>> START
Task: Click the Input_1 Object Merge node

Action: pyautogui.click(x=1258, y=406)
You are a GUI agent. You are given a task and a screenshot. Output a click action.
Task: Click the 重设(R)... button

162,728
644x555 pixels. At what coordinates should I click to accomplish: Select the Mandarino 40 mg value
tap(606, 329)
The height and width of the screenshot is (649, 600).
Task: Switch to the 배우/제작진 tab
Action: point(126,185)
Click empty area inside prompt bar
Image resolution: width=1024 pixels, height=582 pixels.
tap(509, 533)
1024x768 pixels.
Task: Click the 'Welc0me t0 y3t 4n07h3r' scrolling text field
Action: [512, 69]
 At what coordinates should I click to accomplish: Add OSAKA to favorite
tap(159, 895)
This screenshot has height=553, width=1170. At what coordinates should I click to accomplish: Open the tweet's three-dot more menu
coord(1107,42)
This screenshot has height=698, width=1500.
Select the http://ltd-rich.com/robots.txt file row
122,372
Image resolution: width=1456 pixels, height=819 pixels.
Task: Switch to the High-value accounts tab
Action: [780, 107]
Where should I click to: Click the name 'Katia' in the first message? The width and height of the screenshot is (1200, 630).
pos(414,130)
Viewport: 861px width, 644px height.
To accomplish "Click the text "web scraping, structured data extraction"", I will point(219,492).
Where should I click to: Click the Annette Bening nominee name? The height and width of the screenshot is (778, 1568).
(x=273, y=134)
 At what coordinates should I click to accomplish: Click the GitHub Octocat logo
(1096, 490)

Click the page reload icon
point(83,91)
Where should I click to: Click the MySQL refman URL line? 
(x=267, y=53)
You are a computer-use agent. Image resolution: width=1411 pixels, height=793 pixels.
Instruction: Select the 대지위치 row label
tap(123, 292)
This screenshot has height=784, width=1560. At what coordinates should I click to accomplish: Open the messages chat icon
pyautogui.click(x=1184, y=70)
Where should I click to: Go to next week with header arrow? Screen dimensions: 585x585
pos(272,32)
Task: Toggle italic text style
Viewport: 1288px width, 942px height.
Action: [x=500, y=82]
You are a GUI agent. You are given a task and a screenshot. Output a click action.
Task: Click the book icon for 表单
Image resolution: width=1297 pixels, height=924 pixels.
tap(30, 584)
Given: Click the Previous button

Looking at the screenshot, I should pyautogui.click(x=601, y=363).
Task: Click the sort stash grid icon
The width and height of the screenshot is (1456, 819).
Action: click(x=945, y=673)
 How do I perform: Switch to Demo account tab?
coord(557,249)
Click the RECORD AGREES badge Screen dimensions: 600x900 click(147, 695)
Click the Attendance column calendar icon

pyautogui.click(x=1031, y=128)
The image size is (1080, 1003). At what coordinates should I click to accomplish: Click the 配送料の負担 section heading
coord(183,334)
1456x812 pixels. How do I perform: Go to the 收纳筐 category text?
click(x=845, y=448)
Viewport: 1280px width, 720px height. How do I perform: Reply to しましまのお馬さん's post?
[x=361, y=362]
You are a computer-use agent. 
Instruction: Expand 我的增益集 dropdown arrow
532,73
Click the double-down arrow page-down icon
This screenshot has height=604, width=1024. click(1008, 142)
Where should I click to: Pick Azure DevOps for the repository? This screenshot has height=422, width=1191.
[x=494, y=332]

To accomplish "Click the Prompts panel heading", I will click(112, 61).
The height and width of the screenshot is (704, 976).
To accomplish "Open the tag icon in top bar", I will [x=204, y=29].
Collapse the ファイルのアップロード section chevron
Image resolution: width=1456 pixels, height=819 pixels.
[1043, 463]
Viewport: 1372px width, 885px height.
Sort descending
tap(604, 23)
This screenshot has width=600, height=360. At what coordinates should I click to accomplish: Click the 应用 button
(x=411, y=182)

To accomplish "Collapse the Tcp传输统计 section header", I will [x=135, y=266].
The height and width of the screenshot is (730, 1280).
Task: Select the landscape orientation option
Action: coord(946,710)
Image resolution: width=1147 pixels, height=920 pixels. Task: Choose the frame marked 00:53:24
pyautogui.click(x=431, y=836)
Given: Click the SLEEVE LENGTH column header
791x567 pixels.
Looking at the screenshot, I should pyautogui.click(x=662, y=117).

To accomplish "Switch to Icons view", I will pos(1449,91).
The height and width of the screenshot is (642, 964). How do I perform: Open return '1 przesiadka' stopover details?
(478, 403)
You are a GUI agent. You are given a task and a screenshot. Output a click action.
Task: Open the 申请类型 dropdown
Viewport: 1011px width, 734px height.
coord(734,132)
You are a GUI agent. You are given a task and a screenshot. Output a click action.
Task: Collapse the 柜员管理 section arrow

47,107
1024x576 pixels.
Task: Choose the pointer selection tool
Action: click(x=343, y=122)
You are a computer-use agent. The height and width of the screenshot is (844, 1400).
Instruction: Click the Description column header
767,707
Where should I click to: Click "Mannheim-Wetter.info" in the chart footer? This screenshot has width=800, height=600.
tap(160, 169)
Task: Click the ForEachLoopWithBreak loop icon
>> END
* **Goal of the exercise**: Repeat the records from the start through the line holding "Action: [780, 107]", inclusive.

* **Response to this task**:
Task: Click the Input_1 Object Merge node

Action: pyautogui.click(x=1258, y=406)
You are a GUI agent. You are given a task and a screenshot. Output a click action.
Task: Click the 重设(R)... button

162,728
644x555 pixels. At what coordinates should I click to accomplish: Select the Mandarino 40 mg value
tap(606, 329)
The height and width of the screenshot is (649, 600).
Task: Switch to the 배우/제작진 tab
Action: point(126,185)
Click empty area inside prompt bar
Image resolution: width=1024 pixels, height=582 pixels.
tap(509, 533)
1024x768 pixels.
Task: Click the 'Welc0me t0 y3t 4n07h3r' scrolling text field
Action: [512, 69]
 At what coordinates should I click to accomplish: Add OSAKA to favorite
tap(159, 895)
This screenshot has height=553, width=1170. At what coordinates should I click to accomplish: Open the tweet's three-dot more menu
coord(1107,42)
This screenshot has height=698, width=1500.
Select the http://ltd-rich.com/robots.txt file row
122,372
Image resolution: width=1456 pixels, height=819 pixels.
Task: Switch to the High-value accounts tab
Action: [780, 107]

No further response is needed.